Parenting: Happiness vs. Pleasure
We want to give our kids everything, especially what we never had. Yet we’ve seen our kids excited with a new toy one moment, only to lose interest later. Other times, we feel they don’t appreciate what they already have. Then we hope that as adults they become monetarily successful so again they can have whatever they want. But will more ‘having’ mean more happiness?
One of my teachers told me that happiness comes from within us. Pleasure comes from the outside expressed through our five senses (touch, taste, sight, hearing, and smell). So when we are shopping, eating at a nice restaurant, enjoying a vacation, driving a fun car, what we are really doing is seeking pleasure. That old saying, “Money can’t buy happiness” is true but it sure can buy a lot of pleasure.
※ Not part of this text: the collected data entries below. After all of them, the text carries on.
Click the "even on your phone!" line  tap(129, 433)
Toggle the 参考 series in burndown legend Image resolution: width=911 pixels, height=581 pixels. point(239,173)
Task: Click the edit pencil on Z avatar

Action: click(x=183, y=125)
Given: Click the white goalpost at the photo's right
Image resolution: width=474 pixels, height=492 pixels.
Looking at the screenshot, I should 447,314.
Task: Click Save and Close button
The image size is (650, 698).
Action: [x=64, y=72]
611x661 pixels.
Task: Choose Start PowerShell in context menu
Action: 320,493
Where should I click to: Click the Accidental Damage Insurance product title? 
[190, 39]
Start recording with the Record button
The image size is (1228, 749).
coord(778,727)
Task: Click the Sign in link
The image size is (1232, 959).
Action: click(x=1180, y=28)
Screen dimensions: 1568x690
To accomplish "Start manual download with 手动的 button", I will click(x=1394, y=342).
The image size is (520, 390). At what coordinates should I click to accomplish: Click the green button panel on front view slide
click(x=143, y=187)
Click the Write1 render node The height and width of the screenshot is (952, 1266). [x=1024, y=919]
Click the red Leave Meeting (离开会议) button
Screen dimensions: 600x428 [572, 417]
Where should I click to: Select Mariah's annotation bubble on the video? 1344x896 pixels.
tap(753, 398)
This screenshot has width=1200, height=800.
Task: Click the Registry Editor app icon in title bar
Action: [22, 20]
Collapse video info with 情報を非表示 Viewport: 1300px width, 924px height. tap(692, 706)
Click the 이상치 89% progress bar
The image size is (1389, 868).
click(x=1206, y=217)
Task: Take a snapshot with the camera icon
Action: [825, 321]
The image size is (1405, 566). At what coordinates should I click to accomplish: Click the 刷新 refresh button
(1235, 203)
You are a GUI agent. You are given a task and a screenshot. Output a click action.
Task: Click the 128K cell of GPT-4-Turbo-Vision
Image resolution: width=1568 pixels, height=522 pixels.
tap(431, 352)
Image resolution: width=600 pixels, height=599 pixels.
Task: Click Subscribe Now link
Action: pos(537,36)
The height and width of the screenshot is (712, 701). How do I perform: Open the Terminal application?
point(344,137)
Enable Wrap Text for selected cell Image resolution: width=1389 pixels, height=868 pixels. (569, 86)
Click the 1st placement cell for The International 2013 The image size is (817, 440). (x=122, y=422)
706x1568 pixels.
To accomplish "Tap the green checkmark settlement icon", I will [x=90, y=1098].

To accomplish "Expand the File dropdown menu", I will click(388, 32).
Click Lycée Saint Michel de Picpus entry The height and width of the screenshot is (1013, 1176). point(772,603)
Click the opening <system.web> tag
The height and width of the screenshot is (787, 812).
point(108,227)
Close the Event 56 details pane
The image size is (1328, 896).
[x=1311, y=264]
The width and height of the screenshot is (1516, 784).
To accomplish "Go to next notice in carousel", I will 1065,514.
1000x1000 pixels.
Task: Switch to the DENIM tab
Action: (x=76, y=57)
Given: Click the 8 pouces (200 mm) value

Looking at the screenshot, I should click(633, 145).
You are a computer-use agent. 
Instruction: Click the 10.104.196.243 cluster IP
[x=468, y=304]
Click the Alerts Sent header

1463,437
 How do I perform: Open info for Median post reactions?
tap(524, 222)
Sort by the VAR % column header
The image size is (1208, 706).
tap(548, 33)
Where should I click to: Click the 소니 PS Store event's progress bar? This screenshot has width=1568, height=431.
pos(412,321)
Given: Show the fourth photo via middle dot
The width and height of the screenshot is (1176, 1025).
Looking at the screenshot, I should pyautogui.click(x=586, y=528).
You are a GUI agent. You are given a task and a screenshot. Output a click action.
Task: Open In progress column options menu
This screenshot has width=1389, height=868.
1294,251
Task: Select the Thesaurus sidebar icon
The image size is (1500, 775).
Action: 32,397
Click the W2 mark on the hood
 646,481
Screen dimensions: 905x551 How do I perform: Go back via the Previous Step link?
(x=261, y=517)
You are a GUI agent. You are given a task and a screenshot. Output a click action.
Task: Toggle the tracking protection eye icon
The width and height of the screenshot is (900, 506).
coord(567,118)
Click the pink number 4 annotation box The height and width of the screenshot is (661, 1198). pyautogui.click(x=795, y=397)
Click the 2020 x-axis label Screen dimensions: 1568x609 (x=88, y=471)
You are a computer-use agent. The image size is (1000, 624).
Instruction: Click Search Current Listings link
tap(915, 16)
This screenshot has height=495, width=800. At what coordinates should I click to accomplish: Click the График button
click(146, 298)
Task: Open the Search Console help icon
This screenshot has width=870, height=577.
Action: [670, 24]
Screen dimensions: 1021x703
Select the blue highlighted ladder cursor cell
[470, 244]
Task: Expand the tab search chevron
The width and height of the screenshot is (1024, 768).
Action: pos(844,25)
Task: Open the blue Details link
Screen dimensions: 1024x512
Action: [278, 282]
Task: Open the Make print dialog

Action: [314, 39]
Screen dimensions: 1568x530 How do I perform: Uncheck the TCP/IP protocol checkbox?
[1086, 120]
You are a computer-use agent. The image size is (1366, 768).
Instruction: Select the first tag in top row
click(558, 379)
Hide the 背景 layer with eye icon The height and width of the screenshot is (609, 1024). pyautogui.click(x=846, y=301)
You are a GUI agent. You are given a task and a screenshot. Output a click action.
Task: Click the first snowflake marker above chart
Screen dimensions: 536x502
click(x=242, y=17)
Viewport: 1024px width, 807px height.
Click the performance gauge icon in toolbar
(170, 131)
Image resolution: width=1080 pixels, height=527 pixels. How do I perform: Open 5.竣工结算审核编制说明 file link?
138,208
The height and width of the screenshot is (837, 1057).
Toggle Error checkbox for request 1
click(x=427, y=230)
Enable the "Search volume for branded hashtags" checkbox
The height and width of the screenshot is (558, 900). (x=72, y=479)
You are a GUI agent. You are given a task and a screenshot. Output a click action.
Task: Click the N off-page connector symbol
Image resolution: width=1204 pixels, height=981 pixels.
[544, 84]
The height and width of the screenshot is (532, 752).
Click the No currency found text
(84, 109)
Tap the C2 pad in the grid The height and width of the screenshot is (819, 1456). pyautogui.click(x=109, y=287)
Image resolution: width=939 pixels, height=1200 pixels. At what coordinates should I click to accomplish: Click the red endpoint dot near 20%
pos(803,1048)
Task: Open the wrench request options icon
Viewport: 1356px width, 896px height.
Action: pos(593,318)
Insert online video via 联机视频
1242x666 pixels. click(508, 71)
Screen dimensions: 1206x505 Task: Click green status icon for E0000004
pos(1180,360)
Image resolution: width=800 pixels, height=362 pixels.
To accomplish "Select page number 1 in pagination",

We might be teaching our kids how to have pleasure, but not about happiness. The belief that pleasure equals happiness will only teach them to develop a habit of wanting more. In our society, the desire to want more has lead to ever increasing cycles of addiction (too much) and depression (lack of). Happiness is not connected to things.
Instead, we can help our kids understand happiness comes from intangible things – love, family, friends, helping others, living healthy etc… The source of happiness is within us. By learning to love and accept ourselves and others we develop an inner view that builds peaceful resilience. For example, we can help our kids be aware of social media and how it makes them feel. If our state of mind is grateful, then there is a good chance we will be happy.
From this insight, help our kids develop a practice of gratitude and space for inner peace, free of emotional roller coasters and injections of daily drama. Through this gift, happiness doesn’t depend on doing and consuming; it is a simple decision on how to be.